Dataset records:
"""
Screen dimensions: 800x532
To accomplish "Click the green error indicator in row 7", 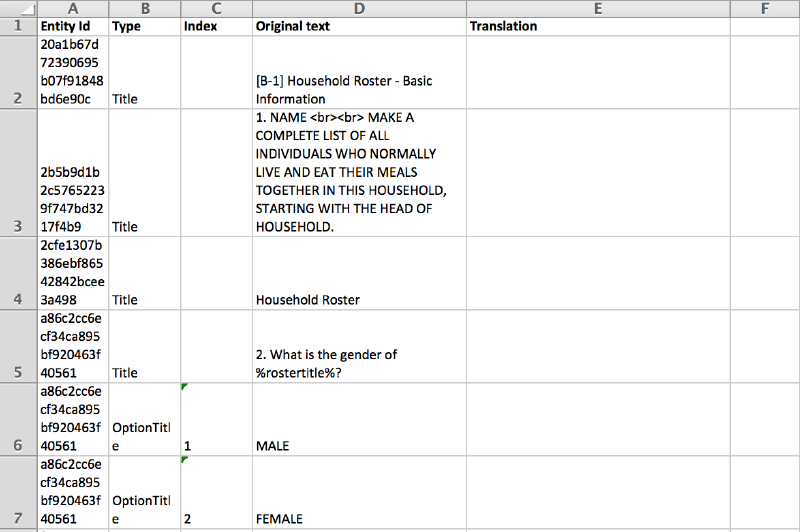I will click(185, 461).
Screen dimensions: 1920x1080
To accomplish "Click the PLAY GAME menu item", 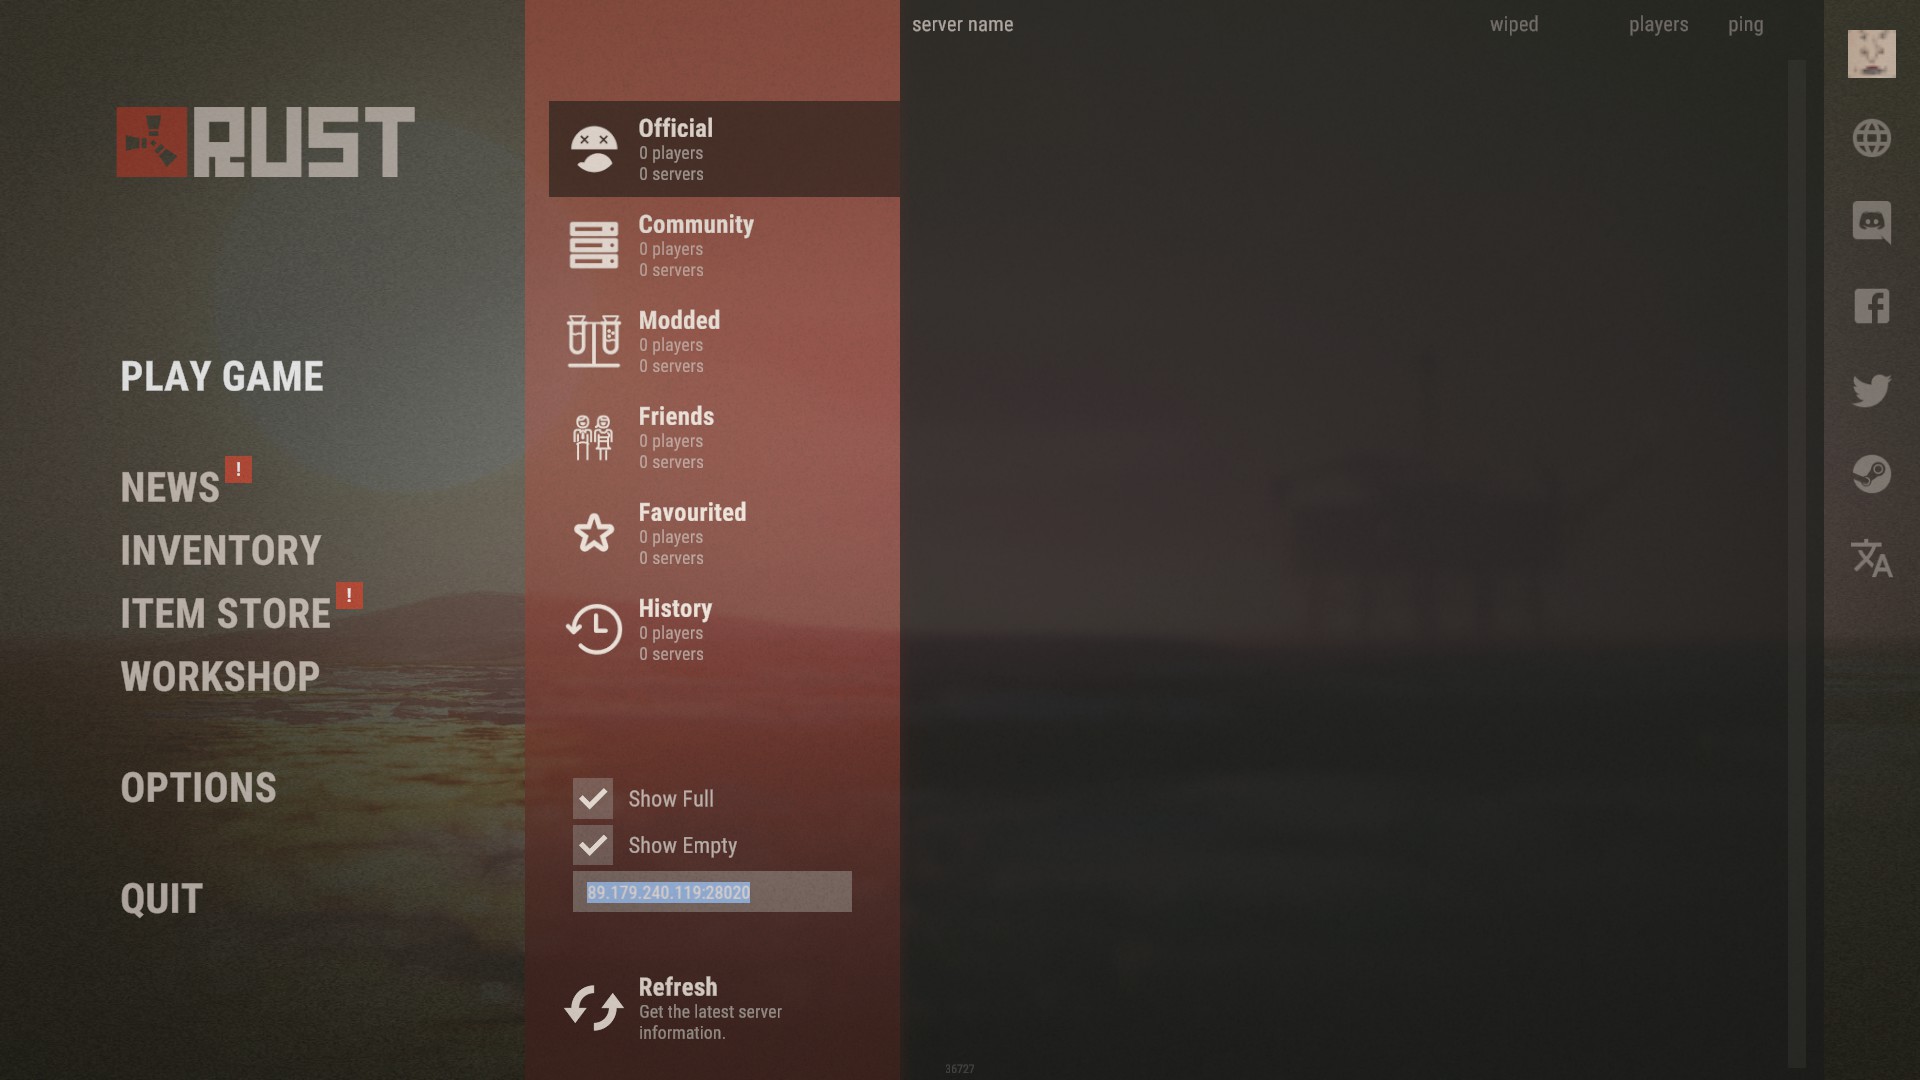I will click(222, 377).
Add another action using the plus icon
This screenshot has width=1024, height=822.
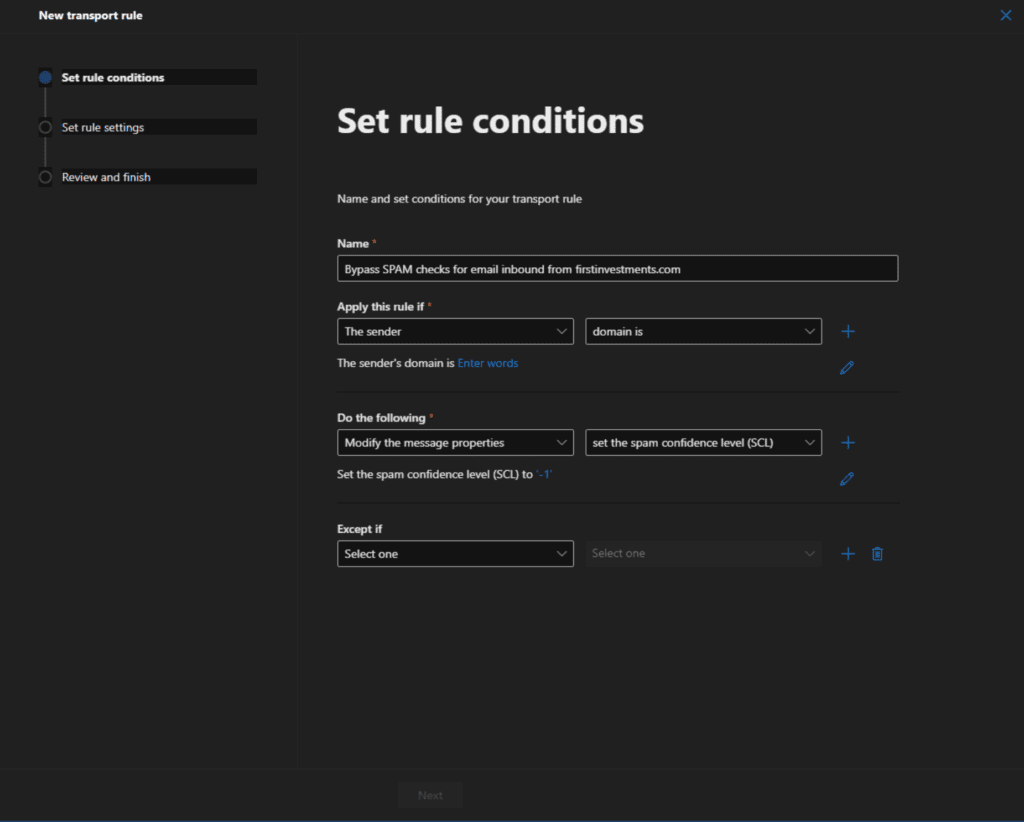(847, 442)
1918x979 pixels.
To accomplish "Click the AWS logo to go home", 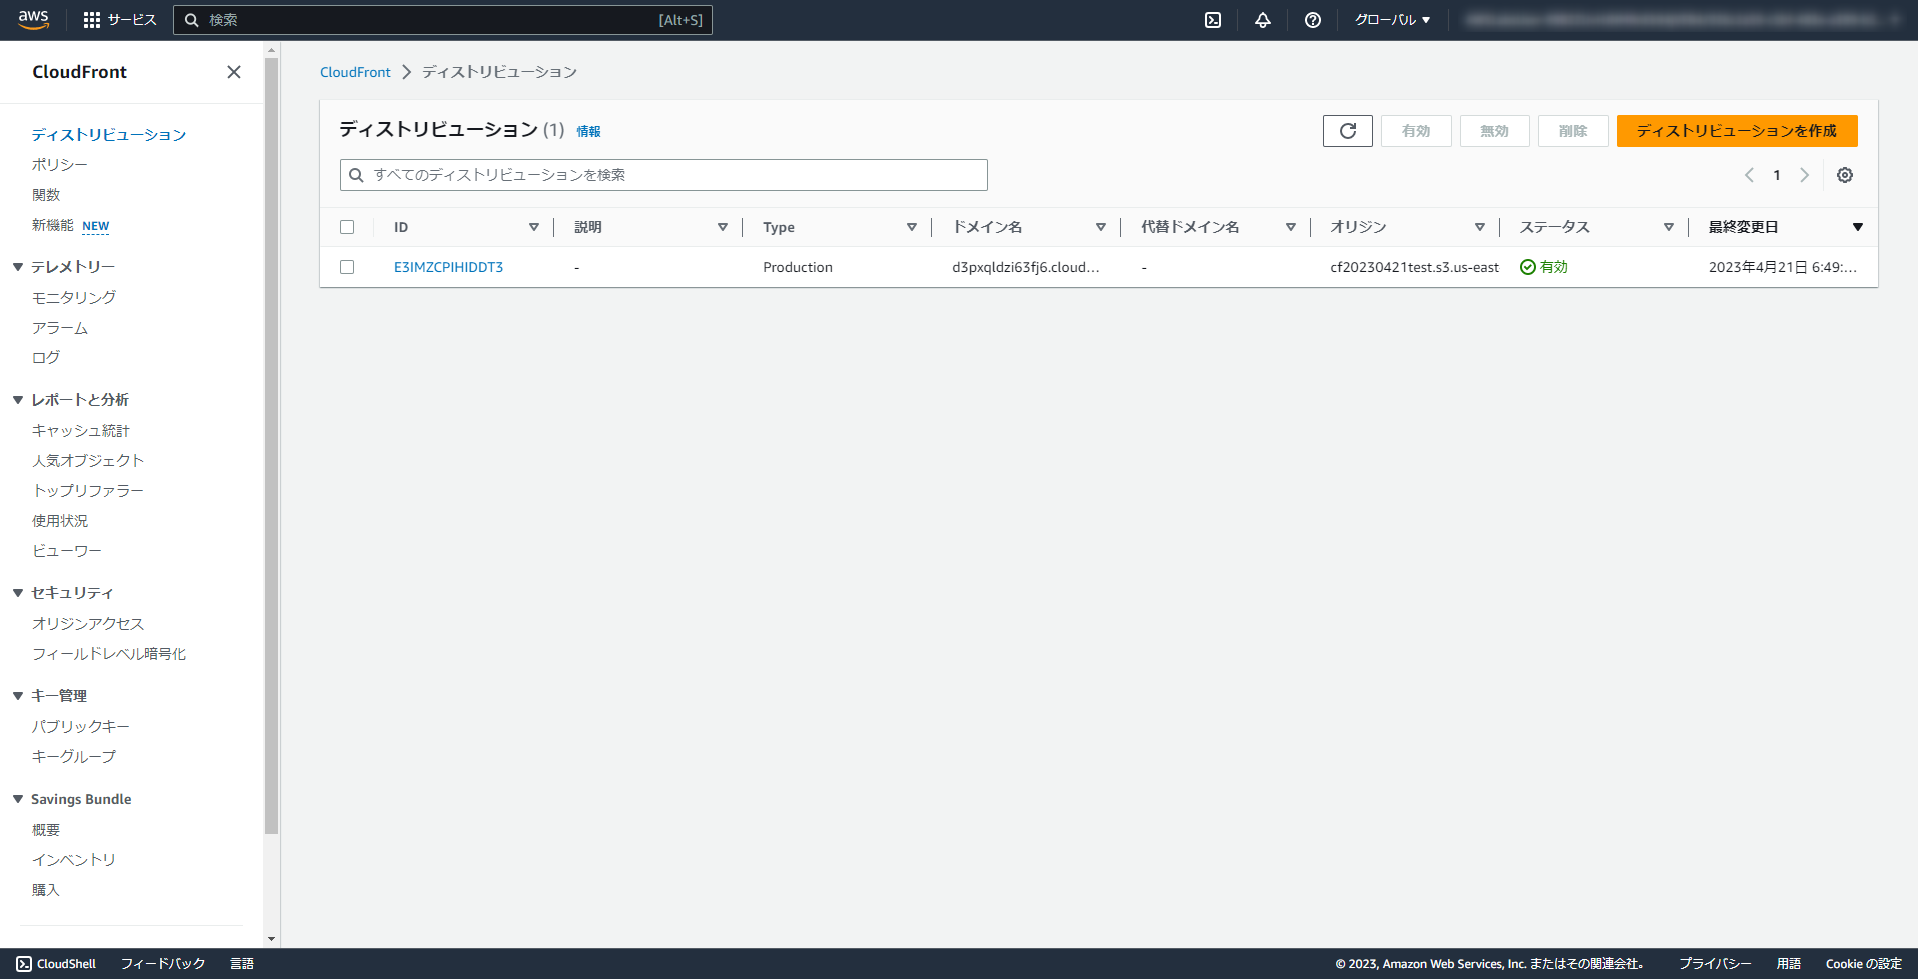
"""
Task instructions:
State how many lines in the entries above contain the word "dimensions". Reply with the number alone.

In response:
2